Traceback (most recent call last):
File "C:\Users\PycharmProjects\Local-Binary-Patterns\pyimagesearch\AlexCM.py", line 11, in <module>
from image_dataset_loader import load
ModuleNotFoundError: No module named 'image_dataset_loader'
Process finished with exit code 1
Below is the python code for better reference to the error message that I am getting:
#Importing library
import os
import tensorflow as tf
os.environ['TF_CPP_MIN_LOG_LEVEL'] = '3'
import keras
from keras.models import Sequential
from keras.layers import Dense, Activation, Dropout, Flatten, Conv2D, MaxPooling2D
#from keras.layers.normalization import BatchNormalization
from tensorflow.keras.layers import BatchNormalization
import numpy as np
from keras.utils.np_utils import to_categorical
from PIL import Image
from tensorflow.compat.v1 import ConfigProto
from tensorflow.compat.v1 import InteractiveSession
def fix_gpu():
config = ConfigProto()
config.gpu_options.allow_growth = True
session = InteractiveSession(config=config)
fix_gpu()
np.random.seed(1000)
#Instantiation
AlexNet = Sequential()
#1st Convolutional Layer
AlexNet.add(Conv2D(filters=96, input_shape=(227,227,3), kernel_size=(11,11), strides=(4,4), padding='same'))
AlexNet.add(BatchNormalization())
AlexNet.add(Activation('relu'))
AlexNet.add(MaxPooling2D(pool_size=(2,2), strides=(2,2), padding='same'))
#2nd Convolutional Layer
AlexNet.add(Conv2D(filters=256, kernel_size=(5, 5), strides=(1,1), padding='same'))
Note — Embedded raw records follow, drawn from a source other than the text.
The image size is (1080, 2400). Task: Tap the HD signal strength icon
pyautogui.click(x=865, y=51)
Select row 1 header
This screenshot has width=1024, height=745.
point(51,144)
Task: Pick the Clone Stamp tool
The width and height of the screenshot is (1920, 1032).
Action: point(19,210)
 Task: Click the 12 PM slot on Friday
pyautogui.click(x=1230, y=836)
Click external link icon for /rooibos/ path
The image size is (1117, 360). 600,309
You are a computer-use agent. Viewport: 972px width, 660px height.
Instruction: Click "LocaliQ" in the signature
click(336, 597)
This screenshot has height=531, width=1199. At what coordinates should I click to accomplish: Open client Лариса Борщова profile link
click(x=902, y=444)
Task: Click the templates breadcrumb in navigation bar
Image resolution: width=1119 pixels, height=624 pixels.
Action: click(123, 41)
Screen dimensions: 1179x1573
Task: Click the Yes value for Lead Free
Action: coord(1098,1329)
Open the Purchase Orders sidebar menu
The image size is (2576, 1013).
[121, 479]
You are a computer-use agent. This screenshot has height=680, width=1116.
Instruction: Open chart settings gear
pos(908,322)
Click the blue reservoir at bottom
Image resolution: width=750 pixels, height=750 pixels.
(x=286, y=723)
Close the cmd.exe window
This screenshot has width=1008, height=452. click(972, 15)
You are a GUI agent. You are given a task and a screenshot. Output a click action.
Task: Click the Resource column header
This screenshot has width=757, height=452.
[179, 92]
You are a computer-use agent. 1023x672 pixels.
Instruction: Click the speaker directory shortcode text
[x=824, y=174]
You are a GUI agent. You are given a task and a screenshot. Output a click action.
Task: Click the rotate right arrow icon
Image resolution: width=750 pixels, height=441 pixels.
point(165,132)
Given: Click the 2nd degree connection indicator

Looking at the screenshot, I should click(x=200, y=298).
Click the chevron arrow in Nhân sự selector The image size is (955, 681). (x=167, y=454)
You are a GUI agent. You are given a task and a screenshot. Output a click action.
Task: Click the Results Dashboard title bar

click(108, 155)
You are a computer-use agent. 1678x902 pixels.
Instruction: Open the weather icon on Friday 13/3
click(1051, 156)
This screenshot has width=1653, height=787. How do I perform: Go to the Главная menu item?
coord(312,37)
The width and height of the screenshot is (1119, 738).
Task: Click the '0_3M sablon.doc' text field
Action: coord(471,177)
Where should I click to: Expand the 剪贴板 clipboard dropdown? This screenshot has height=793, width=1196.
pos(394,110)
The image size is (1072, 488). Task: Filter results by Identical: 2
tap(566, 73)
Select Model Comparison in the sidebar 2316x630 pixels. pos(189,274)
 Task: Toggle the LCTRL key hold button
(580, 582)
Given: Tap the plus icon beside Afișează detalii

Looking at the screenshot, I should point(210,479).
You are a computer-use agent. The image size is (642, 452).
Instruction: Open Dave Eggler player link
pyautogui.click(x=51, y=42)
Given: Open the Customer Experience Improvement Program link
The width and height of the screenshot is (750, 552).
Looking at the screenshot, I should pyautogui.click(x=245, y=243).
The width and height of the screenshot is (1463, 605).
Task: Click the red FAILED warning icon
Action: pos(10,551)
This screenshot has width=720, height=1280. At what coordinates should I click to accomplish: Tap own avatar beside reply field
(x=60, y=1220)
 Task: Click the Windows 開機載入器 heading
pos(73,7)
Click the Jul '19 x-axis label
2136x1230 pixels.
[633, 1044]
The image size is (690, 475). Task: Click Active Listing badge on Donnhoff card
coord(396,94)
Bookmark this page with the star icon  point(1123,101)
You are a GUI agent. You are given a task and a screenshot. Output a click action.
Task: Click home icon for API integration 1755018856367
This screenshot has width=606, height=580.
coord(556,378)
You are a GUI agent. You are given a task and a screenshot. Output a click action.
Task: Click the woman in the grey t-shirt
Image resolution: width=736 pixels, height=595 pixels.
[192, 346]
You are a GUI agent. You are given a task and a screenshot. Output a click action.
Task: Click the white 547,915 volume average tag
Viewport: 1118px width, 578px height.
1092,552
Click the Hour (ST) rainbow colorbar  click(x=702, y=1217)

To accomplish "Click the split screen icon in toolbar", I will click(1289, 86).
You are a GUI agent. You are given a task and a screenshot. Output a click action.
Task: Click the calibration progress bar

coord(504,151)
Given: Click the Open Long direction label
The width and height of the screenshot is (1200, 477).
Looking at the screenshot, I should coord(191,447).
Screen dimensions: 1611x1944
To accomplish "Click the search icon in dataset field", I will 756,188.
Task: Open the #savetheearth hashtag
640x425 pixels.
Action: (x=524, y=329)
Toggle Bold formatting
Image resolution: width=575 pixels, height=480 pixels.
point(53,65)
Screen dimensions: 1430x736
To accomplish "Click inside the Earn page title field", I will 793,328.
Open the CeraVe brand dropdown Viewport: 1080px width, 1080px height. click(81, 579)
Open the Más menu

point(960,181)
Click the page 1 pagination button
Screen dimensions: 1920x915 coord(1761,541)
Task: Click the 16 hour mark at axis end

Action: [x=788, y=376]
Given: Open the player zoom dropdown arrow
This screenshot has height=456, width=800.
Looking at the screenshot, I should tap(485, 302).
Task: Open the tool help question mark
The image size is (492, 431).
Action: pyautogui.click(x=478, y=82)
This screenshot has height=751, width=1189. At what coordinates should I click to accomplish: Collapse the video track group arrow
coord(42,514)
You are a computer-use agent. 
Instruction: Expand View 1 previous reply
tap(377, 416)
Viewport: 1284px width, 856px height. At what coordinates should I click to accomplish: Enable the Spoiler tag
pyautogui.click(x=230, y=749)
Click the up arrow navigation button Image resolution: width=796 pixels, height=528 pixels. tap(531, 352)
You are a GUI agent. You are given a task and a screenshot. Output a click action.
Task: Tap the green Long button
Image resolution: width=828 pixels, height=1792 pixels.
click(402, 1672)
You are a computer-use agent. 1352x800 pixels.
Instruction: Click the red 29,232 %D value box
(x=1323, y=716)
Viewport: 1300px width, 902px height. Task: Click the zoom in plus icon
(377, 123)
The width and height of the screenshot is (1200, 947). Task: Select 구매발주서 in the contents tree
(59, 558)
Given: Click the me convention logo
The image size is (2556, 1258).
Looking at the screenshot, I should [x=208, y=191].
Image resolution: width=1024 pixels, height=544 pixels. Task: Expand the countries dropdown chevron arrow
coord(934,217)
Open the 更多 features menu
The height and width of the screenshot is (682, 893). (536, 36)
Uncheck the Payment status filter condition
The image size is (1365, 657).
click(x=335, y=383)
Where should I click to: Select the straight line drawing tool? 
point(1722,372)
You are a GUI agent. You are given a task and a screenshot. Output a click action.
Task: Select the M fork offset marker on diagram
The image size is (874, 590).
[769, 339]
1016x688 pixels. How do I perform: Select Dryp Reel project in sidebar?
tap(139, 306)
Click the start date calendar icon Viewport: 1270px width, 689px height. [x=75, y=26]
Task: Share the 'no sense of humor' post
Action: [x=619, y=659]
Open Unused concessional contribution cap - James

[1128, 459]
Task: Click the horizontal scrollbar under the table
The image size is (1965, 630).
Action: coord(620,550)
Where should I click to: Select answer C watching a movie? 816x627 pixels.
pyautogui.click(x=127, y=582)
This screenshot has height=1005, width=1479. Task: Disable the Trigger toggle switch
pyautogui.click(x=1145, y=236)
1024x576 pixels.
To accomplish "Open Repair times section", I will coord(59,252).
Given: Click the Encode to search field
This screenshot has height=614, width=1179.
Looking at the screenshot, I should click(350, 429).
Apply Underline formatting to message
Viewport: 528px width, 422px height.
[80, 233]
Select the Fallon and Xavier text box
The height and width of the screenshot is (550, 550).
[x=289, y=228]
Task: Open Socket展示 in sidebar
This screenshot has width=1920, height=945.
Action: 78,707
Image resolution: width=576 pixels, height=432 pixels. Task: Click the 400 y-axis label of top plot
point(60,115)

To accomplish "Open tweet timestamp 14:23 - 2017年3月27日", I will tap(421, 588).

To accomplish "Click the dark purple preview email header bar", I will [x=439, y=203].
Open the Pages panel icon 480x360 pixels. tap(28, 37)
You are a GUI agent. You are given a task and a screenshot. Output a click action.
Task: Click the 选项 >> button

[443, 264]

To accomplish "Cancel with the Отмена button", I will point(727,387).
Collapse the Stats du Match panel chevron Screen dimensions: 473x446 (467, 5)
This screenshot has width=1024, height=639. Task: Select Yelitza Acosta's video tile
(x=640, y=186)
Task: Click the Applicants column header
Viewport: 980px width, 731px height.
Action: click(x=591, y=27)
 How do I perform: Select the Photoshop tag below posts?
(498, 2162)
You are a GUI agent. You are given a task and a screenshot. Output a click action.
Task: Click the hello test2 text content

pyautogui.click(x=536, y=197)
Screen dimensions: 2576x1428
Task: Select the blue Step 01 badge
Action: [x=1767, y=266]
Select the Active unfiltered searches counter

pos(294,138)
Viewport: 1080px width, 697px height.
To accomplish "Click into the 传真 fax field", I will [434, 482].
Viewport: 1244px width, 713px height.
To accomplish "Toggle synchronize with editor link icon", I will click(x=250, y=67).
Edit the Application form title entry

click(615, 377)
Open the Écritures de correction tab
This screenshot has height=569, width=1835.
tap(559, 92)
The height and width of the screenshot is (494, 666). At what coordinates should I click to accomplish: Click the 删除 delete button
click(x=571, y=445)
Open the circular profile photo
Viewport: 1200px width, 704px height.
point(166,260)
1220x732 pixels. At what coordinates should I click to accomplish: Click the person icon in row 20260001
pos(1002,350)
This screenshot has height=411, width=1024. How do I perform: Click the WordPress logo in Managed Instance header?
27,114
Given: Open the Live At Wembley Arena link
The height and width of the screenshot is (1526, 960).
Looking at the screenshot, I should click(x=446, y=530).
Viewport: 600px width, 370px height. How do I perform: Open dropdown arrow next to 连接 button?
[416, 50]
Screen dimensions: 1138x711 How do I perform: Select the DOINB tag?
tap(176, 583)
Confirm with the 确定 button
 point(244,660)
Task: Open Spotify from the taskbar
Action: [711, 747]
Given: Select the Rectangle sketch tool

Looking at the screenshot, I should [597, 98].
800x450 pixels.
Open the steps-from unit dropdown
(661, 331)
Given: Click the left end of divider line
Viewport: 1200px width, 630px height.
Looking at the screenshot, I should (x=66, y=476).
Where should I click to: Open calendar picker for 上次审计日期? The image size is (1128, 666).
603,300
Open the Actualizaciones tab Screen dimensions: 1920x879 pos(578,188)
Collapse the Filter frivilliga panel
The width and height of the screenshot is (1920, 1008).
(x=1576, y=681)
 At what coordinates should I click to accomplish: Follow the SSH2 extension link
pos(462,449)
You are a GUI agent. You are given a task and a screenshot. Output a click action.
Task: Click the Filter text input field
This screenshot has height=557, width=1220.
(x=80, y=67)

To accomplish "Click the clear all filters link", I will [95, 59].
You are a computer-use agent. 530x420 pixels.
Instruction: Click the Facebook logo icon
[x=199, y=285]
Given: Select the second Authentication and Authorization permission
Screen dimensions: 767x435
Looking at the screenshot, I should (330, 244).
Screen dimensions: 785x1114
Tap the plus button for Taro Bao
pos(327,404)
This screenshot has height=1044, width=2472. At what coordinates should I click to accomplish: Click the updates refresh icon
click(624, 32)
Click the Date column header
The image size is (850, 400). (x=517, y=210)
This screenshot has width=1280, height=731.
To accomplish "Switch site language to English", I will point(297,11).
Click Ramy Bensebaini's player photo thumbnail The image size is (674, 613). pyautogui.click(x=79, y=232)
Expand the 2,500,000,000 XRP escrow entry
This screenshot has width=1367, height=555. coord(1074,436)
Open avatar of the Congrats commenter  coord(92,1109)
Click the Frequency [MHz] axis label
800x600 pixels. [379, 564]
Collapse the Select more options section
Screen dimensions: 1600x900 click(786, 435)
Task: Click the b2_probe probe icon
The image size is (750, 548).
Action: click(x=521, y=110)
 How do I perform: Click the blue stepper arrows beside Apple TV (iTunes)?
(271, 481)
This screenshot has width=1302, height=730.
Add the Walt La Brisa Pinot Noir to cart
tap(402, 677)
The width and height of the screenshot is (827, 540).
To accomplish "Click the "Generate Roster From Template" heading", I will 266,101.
AlexNet.add(BatchNormalization())
AlexNet.add(Activation('relu'))
AlexNet.add(MaxPooling2D(pool_size=(2,2), strides=(2,2), padding='same'))
#3rd Convolutional Layer
AlexNet.add(Conv2D(filters=384, kernel_size=(3,3), strides=(1,1), padding='same'))
AlexNet.add(BatchNormalization())
AlexNet.add(Activation('relu'))
#4th Convolutional Layer
AlexNet.add(Conv2D(filters=384, kernel_size=(3,3), strides=(1,1), padding='same'))
AlexNet.add(BatchNormalization())
AlexNet.add(Activation('relu'))
#5th Convolutional Layer
AlexNet.add(Conv2D(filters=256, kernel_size=(3,3), strides=(1,1), padding='same'))
AlexNet.add(BatchNormalization())
AlexNet.add(Activation('relu'))
AlexNet.add(MaxPooling2D(pool_size=(2,2), strides=(2,2), padding='same'))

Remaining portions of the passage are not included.